◆ **Task requirements**: Search the records for the string "Call", then copy each line where it appears.

"""

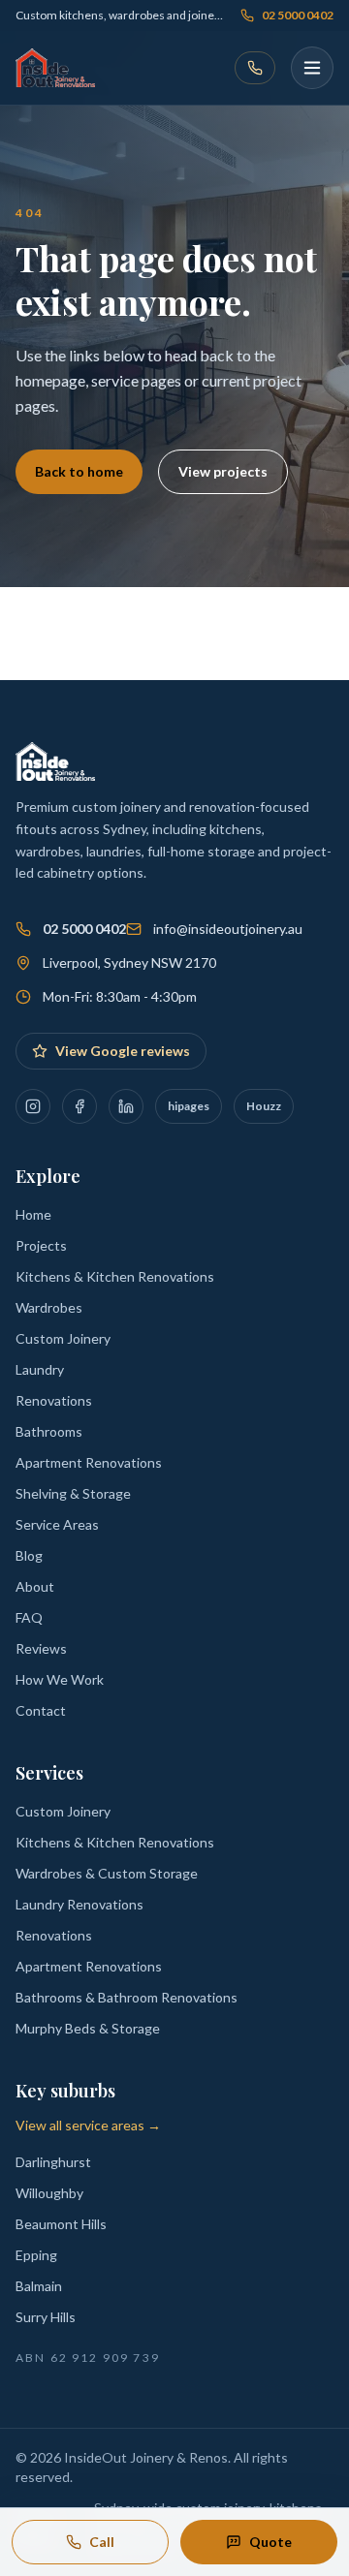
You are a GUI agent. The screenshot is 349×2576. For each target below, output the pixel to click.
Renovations (54, 1400)
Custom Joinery (63, 1338)
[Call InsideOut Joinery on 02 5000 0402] (255, 67)
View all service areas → (88, 2125)
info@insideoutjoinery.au (227, 928)
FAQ (29, 1617)
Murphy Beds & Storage (88, 2028)
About (35, 1586)
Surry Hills (46, 2317)
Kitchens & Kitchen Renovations (115, 1276)
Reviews (41, 1648)
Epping (36, 2255)
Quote (270, 2541)
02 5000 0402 (297, 15)
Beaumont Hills (61, 2224)
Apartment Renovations (89, 1462)
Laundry (40, 1369)
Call (101, 2541)
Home (33, 1214)
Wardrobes (49, 1307)
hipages (188, 1106)
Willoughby (49, 2193)
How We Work (60, 1679)
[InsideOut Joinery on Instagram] (33, 1106)
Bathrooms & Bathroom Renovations (127, 1997)
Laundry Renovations (79, 1904)
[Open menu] (312, 68)
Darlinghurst (53, 2162)
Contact (41, 1710)
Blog (29, 1555)
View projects (223, 471)
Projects (41, 1245)
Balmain (39, 2286)
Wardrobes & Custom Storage (107, 1873)
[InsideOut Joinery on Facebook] (79, 1106)
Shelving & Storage (73, 1493)
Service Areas (57, 1524)
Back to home (79, 471)
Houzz (263, 1106)
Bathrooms (49, 1431)
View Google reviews (122, 1050)
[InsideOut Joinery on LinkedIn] (126, 1106)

"""

◆ **Solution**:
[Call InsideOut Joinery on 02 5000 0402] (255, 67)
Call (101, 2541)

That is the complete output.